Durante años, McCormick diseña complejas hipótesis, pero la que mejor recibimiento tiene y que lo dota de mayor presupuesto para su investigación, es que los mexicanos somos extraterrestres, por ello nos da igual contaminar el hogar temporal. Es más, llenarlo de basura es parte nuestra misión colonizadora, pues llegará un momento en el que la República Mexicana esté tan cubierta de las fluorescentes botellas vacías de Cloralex, aluminio de las bolsas de Sabritas y millones de chicles en el pavimento que terminarán por ser una señal para que la nave nodriza comprenda que estamos listo para comenzar la conquista total de la Tierra.

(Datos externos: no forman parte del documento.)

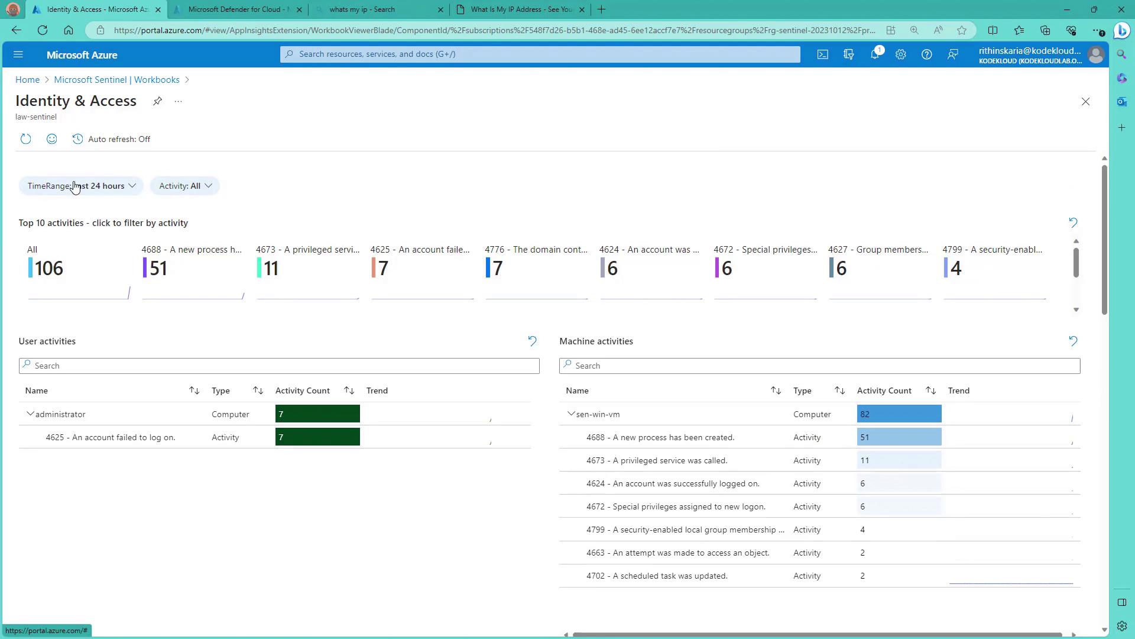This screenshot has height=639, width=1135.
Task: Reset User activities with undo icon
Action: click(x=532, y=341)
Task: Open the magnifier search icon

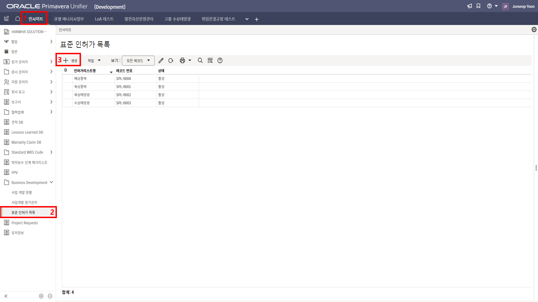Action: (200, 60)
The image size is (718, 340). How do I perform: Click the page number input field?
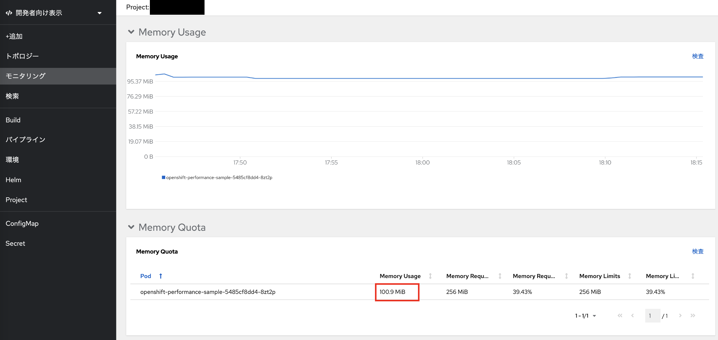tap(652, 316)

Ante nuestra falta de civismo, la teoría de McCormick (por consecuencia de Solares) no es tan difícil de aceptar. Nuestras autoridades también parecen empeñadas en implementar políticas que aceleren el llamado a nuestros hermanos extraterrestres.

“No podría hacerlo otro”, fue el lema de campaña de Homero Simpson cuando se postuló a comisionado de limpia. Sus promesas iban encaminadas a que los trabajadores del Ayuntamiento hicieran las labores de los habitantes de Springfield (tirar su basura, lavar sus platos, encerar sus autos…). El resultado fue que en un mes Homero acabó con el presupuesto de toda la administración. Hace algunos años en San Luis Potosí, el gobierno de la capital implementó una medida similar: determinó que se podían dejar cualquier día a cualquier hora las bolsas de basura afuera de las casas, pues los empleados de la empresa encargada del manejo de los desechos pasarían (en algún momento) por ellas, con ello se desterró para siempre la necesidad de salir a la calle cuando pase el camión recolector. 

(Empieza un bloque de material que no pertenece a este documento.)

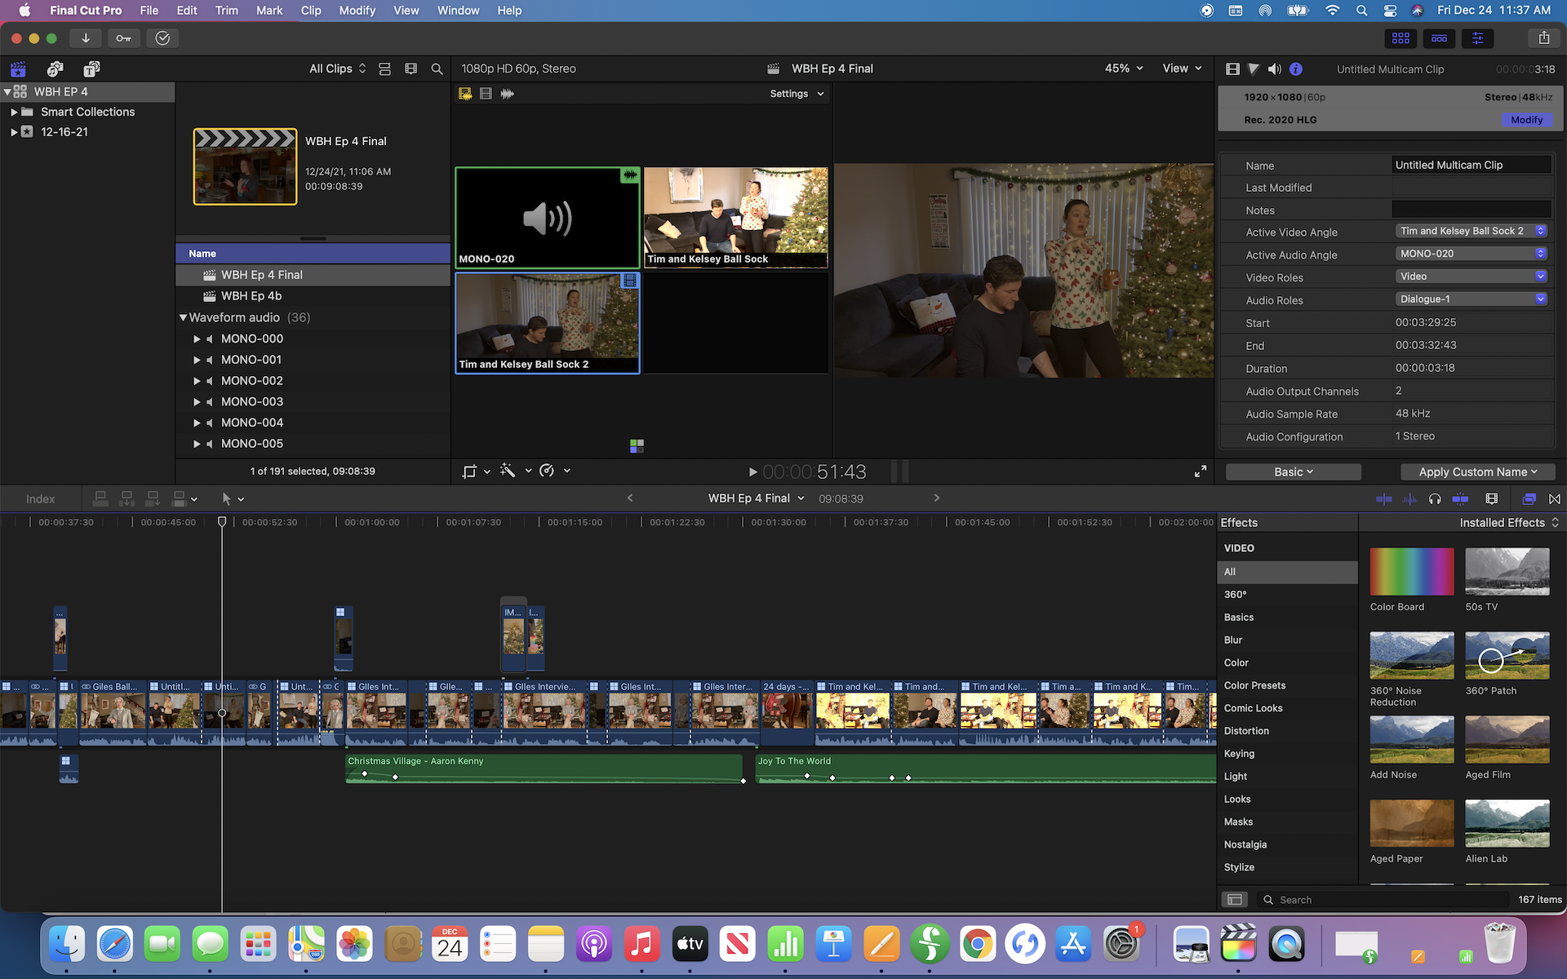Click the Apply Custom Name button
The height and width of the screenshot is (979, 1567).
click(x=1477, y=472)
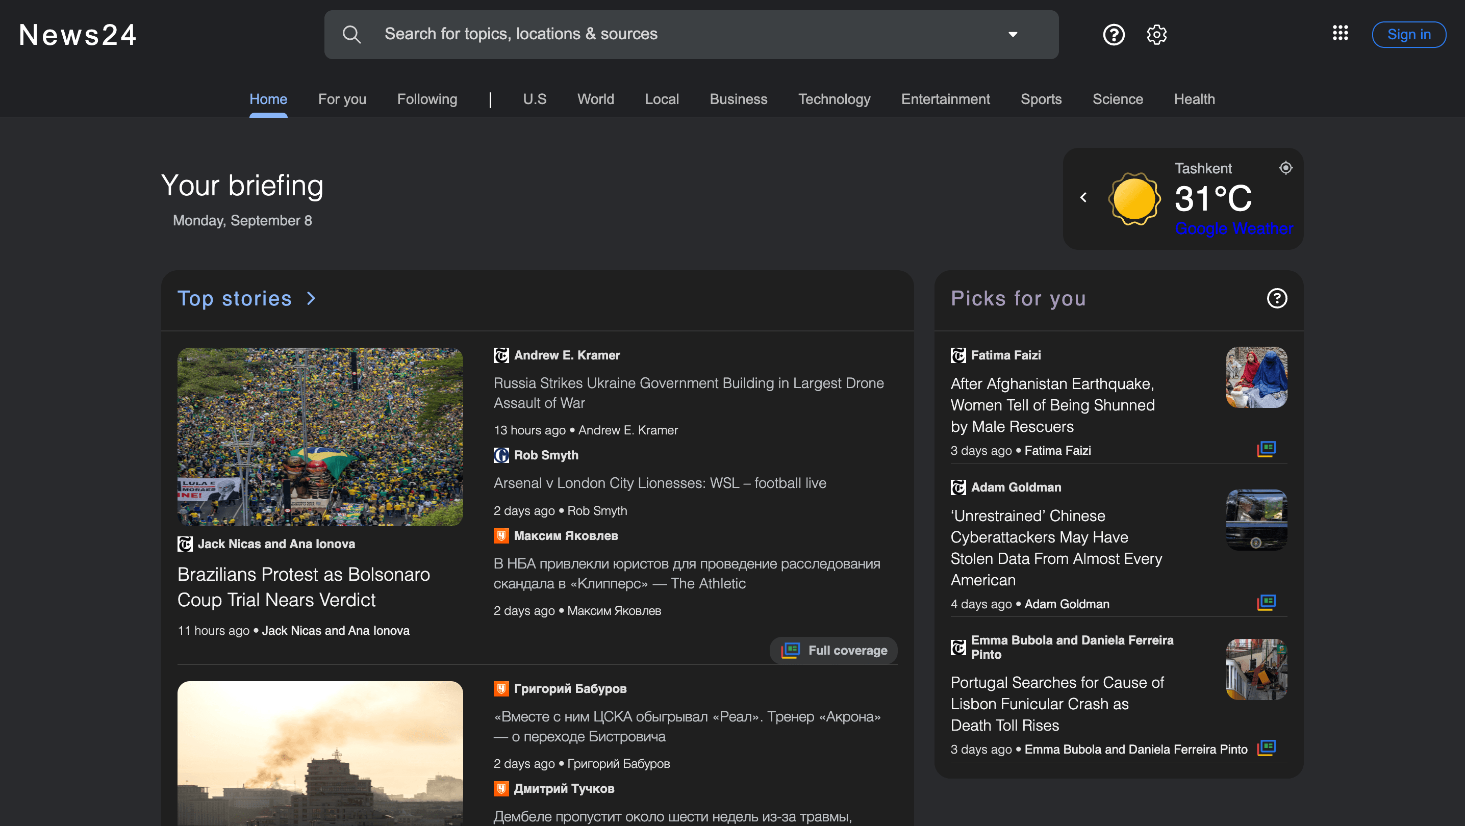The image size is (1465, 826).
Task: Open the Google apps grid icon
Action: click(1340, 34)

Para el perezoso interior (que seguramente hubiera votado por Homero Simpson) esta idea fue excelente, sin embargo, al paso de casi una década se ha vuelto tema recurrente en las sobremesas de mi casa (y supongo en muchas otras) los daños colaterales que la medida ha dejado y es que nada asegura que las bolsas de plástico donde dejamos nuestros desechos queden intactas hasta llegar al camión, lo que deriva en la obstrucción de los drenajes y colectores pluviales (inundaciones); contribuye a la proliferación de perros callejeros; afecta la imagen urbana; y, como se comprobó al final del trienio de Victoria Labastida, empodera a la concesionaria Vigue, pues vuelve a la ciudad rehén de sus caprichos.

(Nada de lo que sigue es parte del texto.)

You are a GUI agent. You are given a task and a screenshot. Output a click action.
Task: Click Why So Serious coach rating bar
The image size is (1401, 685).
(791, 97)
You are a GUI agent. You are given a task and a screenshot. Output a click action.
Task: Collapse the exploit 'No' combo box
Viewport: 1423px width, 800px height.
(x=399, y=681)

Regresar al viejo sistema de que cada hogar se haga responsable de sacar su basura en el momento adecuado dejaría además el beneficio de generar sentido de comunidad, ya que cuando menos veríamos el rostro de nuestros vecinos, no obstante requiere de un mínimo de compromiso por parte de los potosinos. Le he expuesto la idea a algunos amigos y el principal argumento en contra es qué harían si un día no están en casa cuando pase la recolección, la respuesta es simple: ¡Guárdala dos días hasta que vuelva a pasar! Demostremos que no somos extraterrestres.